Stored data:
=== Section Start ===

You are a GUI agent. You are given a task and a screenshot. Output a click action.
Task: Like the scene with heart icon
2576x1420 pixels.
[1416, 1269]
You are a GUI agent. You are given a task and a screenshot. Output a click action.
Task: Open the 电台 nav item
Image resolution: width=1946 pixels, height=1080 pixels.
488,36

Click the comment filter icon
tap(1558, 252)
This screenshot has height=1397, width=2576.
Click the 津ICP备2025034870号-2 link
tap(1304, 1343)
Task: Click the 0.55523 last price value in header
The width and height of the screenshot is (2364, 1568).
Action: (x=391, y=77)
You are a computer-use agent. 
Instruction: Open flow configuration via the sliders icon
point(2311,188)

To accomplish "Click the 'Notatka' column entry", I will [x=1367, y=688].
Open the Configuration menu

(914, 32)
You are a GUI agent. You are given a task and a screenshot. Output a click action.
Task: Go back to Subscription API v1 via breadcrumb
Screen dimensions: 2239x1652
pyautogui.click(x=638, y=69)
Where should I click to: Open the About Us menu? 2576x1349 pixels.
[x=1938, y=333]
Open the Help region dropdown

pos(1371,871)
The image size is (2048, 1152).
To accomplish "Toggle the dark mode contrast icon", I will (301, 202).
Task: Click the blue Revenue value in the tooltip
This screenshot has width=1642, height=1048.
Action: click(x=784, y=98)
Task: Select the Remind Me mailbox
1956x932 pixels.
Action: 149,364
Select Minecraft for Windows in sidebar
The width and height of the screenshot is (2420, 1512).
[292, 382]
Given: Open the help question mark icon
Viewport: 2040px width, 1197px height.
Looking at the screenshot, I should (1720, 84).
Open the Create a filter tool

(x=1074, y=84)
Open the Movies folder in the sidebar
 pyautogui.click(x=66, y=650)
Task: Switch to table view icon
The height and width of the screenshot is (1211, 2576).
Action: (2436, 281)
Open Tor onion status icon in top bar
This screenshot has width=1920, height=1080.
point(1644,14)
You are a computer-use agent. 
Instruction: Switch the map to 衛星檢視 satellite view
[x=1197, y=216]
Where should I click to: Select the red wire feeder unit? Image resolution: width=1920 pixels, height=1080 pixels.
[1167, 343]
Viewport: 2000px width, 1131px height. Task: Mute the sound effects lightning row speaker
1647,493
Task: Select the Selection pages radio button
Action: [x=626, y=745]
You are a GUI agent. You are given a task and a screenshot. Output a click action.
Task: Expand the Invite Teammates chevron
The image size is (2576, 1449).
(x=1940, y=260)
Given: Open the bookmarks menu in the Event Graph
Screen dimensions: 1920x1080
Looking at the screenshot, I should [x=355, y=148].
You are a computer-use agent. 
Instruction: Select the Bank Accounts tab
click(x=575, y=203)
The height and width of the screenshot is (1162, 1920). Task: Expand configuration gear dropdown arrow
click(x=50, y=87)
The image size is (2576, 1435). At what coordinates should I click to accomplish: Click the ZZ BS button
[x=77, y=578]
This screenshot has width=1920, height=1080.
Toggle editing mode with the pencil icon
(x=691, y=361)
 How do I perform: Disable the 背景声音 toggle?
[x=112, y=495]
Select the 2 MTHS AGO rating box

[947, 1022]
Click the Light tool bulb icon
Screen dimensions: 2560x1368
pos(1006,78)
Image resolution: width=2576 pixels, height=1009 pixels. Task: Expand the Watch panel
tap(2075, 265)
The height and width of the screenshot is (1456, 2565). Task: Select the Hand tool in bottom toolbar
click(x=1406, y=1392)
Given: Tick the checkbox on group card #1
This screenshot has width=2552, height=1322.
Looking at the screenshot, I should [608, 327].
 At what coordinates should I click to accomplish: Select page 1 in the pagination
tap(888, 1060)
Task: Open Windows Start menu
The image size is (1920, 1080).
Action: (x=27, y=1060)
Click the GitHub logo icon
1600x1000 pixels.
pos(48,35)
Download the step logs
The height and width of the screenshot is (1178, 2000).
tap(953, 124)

=== Section End ===

TASK TO COMPLETE:
Return all of the lines above exactly, with none omitted.

RESULT FOR THIS TASK:
You are a GUI agent. You are given a task and a screenshot. Output a click action.
Task: Like the scene with heart icon
2576x1420 pixels.
[1416, 1269]
You are a GUI agent. You are given a task and a screenshot. Output a click action.
Task: Open the 电台 nav item
Image resolution: width=1946 pixels, height=1080 pixels.
488,36

Click the comment filter icon
tap(1558, 252)
This screenshot has height=1397, width=2576.
Click the 津ICP备2025034870号-2 link
tap(1304, 1343)
Task: Click the 0.55523 last price value in header
The width and height of the screenshot is (2364, 1568).
Action: (x=391, y=77)
You are a computer-use agent. 
Instruction: Open flow configuration via the sliders icon
point(2311,188)

To accomplish "Click the 'Notatka' column entry", I will [x=1367, y=688].
Open the Configuration menu

(914, 32)
You are a GUI agent. You are given a task and a screenshot. Output a click action.
Task: Go back to Subscription API v1 via breadcrumb
Screen dimensions: 2239x1652
pyautogui.click(x=638, y=69)
Where should I click to: Open the About Us menu? 2576x1349 pixels.
[x=1938, y=333]
Open the Help region dropdown

pos(1371,871)
The image size is (2048, 1152).
To accomplish "Toggle the dark mode contrast icon", I will (301, 202).
Task: Click the blue Revenue value in the tooltip
This screenshot has width=1642, height=1048.
Action: click(x=784, y=98)
Task: Select the Remind Me mailbox
1956x932 pixels.
Action: 149,364
Select Minecraft for Windows in sidebar
The width and height of the screenshot is (2420, 1512).
[292, 382]
Given: Open the help question mark icon
Viewport: 2040px width, 1197px height.
Looking at the screenshot, I should (1720, 84).
Open the Create a filter tool

(x=1074, y=84)
Open the Movies folder in the sidebar
 pyautogui.click(x=66, y=650)
Task: Switch to table view icon
The height and width of the screenshot is (1211, 2576).
Action: (2436, 281)
Open Tor onion status icon in top bar
This screenshot has width=1920, height=1080.
point(1644,14)
You are a computer-use agent. 
Instruction: Switch the map to 衛星檢視 satellite view
[x=1197, y=216]
Where should I click to: Select the red wire feeder unit? Image resolution: width=1920 pixels, height=1080 pixels.
[1167, 343]
Viewport: 2000px width, 1131px height. Task: Mute the sound effects lightning row speaker
1647,493
Task: Select the Selection pages radio button
Action: [x=626, y=745]
You are a GUI agent. You are given a task and a screenshot. Output a click action.
Task: Expand the Invite Teammates chevron
The image size is (2576, 1449).
(x=1940, y=260)
Given: Open the bookmarks menu in the Event Graph
Screen dimensions: 1920x1080
Looking at the screenshot, I should [x=355, y=148].
You are a computer-use agent. 
Instruction: Select the Bank Accounts tab
click(x=575, y=203)
The height and width of the screenshot is (1162, 1920). Task: Expand configuration gear dropdown arrow
click(x=50, y=87)
The image size is (2576, 1435). At what coordinates should I click to accomplish: Click the ZZ BS button
[x=77, y=578]
This screenshot has width=1920, height=1080.
Toggle editing mode with the pencil icon
(x=691, y=361)
 How do I perform: Disable the 背景声音 toggle?
[x=112, y=495]
Select the 2 MTHS AGO rating box

[947, 1022]
Click the Light tool bulb icon
Screen dimensions: 2560x1368
pos(1006,78)
Image resolution: width=2576 pixels, height=1009 pixels. Task: Expand the Watch panel
tap(2075, 265)
The height and width of the screenshot is (1456, 2565). Task: Select the Hand tool in bottom toolbar
click(x=1406, y=1392)
Given: Tick the checkbox on group card #1
This screenshot has width=2552, height=1322.
Looking at the screenshot, I should [608, 327].
 At what coordinates should I click to accomplish: Select page 1 in the pagination
tap(888, 1060)
Task: Open Windows Start menu
The image size is (1920, 1080).
Action: (x=27, y=1060)
Click the GitHub logo icon
1600x1000 pixels.
pos(48,35)
Download the step logs
The height and width of the screenshot is (1178, 2000).
tap(953, 124)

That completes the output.